*** Source ***
Située dans le Mandé profond, à quelques kilomètres de Kangaba (Kaba), Kéla est une localité connue de tous comme étant un village de griots, majoritairement des Diabaté. De Kita à Kirina en passant par Kéla, Dianéla, la région de Kayes est considérée comme abritant majoritairement de griots.
Les griots où les Nyamakalas sont les détenteurs de l’histoire, ils sont la mémoire de la nation. De ca fait, ils se doivent de dire la vérité aux chefs, être leurs conseillers et défendre par le verbe les règles établies et l’ordre sur l’ensemble du royaume, comme l’édicte l’article 2 de la Charte de Kouroukan Fouga. En fait, les Kouyaté sont les premiers par ordre des familles de griots. Au Mandé, il y a 5 familles de griots, dont les Diabaté. Et à Kéla, comme à l’accoutumée, au lendemain de chaque fête de Ramadan, les griots rendent une visite de courtoisie au chef des griots. Pour cette année, nous nous sommes déplacés pour être témoins de cette visite appelée : Sambé Sambé foli au chef des griots.
Une grande cérémonie a été organisée chez le chef, en présence de tous les griots et aussi des villages environnants. C’est samedi dernier, très tôt le matin, qu’a eu lieu cette cérémonie de salutation de la part des griots.
Vêtu d’un grand boubou blanc, voici le pilier, le grand gardien, la bibliothèque de l’histoire de Kéla, homme à la barbe blanche et presque sans dents : il se nomme El Hadj Djéténin Mamady Diabaté, fils de Koman Diabaté et de NBadiala Diabaté, descendant de Mary Moussa Diabaté.
Ce beau jour, le lendemain de Ramadan, déjà à 8h, tous étaient au rendez-vous chez le chef des griots pour leur traditionnelle salutation. La famille Diabaté vibrait au son des tam-tams, des balafons, des guitares, des chants et danses. 4 heures durant, les griots et griottes n’ont cessé d’émerveiller le lieu d’éloges de remerciement, de reconnaissances et de bénédictions à l’endroit du chef, de ses fils, et amis.
*** Données fournies ***
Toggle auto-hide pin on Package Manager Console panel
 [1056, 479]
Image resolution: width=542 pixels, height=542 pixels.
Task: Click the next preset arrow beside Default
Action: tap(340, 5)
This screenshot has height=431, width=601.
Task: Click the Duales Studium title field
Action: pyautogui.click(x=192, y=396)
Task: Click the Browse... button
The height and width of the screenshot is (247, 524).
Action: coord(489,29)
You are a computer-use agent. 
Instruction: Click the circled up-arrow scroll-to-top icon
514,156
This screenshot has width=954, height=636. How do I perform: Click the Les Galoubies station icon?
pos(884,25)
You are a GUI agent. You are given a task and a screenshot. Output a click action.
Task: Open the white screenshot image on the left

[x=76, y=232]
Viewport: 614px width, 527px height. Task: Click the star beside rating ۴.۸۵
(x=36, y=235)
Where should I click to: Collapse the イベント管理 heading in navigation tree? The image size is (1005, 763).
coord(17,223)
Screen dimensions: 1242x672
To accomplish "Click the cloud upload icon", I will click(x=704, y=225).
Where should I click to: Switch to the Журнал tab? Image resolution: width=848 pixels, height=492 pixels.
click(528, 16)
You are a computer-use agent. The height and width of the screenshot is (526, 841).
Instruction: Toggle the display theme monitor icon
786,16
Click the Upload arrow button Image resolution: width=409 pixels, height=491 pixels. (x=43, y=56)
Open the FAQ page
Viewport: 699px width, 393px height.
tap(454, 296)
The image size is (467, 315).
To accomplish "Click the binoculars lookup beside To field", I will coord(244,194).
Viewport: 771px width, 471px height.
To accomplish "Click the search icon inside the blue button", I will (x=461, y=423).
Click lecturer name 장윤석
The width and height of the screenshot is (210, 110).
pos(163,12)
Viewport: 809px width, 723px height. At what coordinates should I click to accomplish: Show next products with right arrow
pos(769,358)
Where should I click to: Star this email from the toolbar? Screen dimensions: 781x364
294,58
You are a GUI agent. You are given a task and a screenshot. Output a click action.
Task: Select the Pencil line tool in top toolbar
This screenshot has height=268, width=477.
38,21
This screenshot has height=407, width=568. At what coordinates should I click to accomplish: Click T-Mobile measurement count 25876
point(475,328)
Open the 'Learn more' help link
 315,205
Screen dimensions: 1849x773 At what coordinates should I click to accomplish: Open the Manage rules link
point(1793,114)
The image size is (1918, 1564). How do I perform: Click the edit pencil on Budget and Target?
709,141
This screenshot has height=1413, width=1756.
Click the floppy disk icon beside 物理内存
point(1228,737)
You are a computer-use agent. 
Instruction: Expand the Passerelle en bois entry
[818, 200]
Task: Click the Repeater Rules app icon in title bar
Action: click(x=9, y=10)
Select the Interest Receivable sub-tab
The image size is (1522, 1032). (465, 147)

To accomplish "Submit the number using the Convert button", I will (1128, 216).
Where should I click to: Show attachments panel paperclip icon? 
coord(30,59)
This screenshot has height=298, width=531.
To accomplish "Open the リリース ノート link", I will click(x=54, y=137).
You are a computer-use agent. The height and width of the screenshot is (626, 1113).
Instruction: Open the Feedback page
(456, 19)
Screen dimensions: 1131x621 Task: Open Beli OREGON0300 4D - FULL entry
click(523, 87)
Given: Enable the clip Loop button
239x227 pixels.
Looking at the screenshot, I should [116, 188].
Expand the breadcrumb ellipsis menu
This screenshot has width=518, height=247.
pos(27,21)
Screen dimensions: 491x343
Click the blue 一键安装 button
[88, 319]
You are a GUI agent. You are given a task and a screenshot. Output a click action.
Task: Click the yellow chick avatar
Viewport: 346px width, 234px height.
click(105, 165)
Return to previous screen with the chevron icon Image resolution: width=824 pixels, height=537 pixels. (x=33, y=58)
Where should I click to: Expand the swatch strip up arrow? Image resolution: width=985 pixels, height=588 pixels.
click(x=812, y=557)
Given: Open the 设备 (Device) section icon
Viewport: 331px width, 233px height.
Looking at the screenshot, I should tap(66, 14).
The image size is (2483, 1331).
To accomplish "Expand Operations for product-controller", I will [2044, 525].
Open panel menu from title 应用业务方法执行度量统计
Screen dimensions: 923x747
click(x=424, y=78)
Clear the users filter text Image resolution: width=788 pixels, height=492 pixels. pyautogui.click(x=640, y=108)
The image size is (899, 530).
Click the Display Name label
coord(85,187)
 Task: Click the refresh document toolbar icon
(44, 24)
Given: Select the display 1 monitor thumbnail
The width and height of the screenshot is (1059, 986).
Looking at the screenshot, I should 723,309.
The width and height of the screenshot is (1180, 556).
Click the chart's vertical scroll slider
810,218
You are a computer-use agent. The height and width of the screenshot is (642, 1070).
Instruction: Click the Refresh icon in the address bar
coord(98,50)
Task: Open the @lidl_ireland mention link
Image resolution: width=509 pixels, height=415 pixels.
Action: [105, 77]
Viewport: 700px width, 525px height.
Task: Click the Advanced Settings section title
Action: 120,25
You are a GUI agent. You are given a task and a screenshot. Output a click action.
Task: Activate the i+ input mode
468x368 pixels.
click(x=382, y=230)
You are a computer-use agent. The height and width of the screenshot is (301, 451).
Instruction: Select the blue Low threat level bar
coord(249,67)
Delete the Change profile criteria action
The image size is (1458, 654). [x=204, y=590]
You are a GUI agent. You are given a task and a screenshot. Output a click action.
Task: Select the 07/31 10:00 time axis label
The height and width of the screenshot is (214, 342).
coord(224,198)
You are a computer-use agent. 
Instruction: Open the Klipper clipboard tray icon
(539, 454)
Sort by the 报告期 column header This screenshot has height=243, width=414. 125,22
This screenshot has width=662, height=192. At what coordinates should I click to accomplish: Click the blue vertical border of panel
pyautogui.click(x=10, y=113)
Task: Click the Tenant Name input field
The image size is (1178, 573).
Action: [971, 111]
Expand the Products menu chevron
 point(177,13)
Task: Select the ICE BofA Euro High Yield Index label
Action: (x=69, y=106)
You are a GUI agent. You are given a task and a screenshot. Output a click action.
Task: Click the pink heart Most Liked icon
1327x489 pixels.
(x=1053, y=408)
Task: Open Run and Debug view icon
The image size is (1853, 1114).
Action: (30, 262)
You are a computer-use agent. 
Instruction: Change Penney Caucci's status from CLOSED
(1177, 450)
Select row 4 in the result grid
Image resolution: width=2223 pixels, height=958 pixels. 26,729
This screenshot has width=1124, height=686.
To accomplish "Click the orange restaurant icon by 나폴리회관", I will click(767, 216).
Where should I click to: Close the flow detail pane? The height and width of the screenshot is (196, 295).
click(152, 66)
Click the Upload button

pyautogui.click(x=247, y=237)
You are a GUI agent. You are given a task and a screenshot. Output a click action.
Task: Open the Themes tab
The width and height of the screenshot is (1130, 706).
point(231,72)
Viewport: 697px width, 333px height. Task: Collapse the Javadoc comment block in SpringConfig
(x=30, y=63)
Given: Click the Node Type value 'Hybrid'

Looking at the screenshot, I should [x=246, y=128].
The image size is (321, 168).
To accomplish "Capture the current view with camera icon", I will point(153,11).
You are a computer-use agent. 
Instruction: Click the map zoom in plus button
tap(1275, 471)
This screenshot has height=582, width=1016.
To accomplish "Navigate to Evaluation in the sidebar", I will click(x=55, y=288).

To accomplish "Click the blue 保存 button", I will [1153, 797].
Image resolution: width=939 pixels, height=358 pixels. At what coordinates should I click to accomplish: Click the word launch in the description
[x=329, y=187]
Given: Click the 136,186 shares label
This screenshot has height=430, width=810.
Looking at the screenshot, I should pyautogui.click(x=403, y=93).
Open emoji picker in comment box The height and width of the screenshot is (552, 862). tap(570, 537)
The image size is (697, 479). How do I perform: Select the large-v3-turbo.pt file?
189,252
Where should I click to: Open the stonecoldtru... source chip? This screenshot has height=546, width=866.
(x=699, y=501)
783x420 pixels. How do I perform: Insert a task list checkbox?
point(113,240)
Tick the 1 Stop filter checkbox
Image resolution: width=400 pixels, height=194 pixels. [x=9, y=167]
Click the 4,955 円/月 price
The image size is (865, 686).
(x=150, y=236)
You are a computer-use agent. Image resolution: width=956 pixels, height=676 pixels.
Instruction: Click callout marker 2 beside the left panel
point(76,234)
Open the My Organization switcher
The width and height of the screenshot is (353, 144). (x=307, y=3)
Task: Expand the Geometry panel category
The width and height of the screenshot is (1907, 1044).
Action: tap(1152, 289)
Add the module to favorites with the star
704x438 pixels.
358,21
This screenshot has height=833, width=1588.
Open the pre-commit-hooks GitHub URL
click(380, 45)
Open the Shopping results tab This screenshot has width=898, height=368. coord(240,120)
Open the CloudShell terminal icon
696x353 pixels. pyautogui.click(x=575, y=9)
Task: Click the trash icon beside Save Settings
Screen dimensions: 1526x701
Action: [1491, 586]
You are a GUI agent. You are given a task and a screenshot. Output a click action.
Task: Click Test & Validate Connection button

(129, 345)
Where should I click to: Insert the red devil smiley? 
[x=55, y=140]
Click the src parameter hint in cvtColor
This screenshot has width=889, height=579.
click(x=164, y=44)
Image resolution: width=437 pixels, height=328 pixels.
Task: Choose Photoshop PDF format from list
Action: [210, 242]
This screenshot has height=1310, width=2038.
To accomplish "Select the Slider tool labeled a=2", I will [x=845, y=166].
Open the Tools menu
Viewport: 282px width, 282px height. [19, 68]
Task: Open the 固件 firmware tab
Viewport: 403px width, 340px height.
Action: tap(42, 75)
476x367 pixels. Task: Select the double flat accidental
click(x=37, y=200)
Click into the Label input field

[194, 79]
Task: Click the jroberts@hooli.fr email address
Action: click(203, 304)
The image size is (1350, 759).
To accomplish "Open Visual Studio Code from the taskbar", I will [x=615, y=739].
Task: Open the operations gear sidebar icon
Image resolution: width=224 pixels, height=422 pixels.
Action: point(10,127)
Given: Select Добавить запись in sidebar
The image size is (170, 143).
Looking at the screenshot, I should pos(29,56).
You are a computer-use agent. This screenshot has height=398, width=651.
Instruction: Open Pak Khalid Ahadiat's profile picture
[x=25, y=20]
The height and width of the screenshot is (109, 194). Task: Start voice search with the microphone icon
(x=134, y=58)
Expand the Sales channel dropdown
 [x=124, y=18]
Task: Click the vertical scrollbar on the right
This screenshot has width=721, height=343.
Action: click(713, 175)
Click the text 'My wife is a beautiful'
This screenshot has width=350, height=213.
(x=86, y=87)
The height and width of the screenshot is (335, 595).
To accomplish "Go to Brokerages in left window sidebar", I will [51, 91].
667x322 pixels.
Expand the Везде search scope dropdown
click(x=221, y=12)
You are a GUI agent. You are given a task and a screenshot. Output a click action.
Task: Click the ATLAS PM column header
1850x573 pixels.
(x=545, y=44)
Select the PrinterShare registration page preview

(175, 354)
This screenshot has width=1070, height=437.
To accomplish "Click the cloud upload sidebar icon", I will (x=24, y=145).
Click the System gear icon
***
#### À faire
1 > Relevez toutes les personnes désignées par leur nom dans le texte sur les griots de Kéla.
2 > Recopiez à l'identique les lignes des enregistrements, depuis celle qui contient « The image size is (1918, 1564). » jusqu'à celle qui contient « Return to previous », incluse.

#### Réponses
1 >
El Hadj Djéténin Mamady Diabaté
Koman Diabaté
NBadiala Diabaté
Mary Moussa Diabaté

2 >
The image size is (1918, 1564). How do I perform: Click the edit pencil on Budget and Target?
709,141
This screenshot has height=1413, width=1756.
Click the floppy disk icon beside 物理内存
point(1228,737)
You are a computer-use agent. 
Instruction: Expand the Passerelle en bois entry
[818, 200]
Task: Click the Repeater Rules app icon in title bar
Action: click(x=9, y=10)
Select the Interest Receivable sub-tab
The image size is (1522, 1032). (465, 147)

To accomplish "Submit the number using the Convert button", I will (1128, 216).
Where should I click to: Show attachments panel paperclip icon? 
coord(30,59)
This screenshot has height=298, width=531.
To accomplish "Open the リリース ノート link", I will click(x=54, y=137).
You are a computer-use agent. The height and width of the screenshot is (626, 1113).
Instruction: Open the Feedback page
(456, 19)
Screen dimensions: 1131x621 Task: Open Beli OREGON0300 4D - FULL entry
click(523, 87)
Given: Enable the clip Loop button
239x227 pixels.
Looking at the screenshot, I should [116, 188].
Expand the breadcrumb ellipsis menu
This screenshot has width=518, height=247.
pos(27,21)
Screen dimensions: 491x343
Click the blue 一键安装 button
[88, 319]
You are a GUI agent. You are given a task and a screenshot. Output a click action.
Task: Click the yellow chick avatar
Viewport: 346px width, 234px height.
click(105, 165)
Return to previous screen with the chevron icon Image resolution: width=824 pixels, height=537 pixels. (x=33, y=58)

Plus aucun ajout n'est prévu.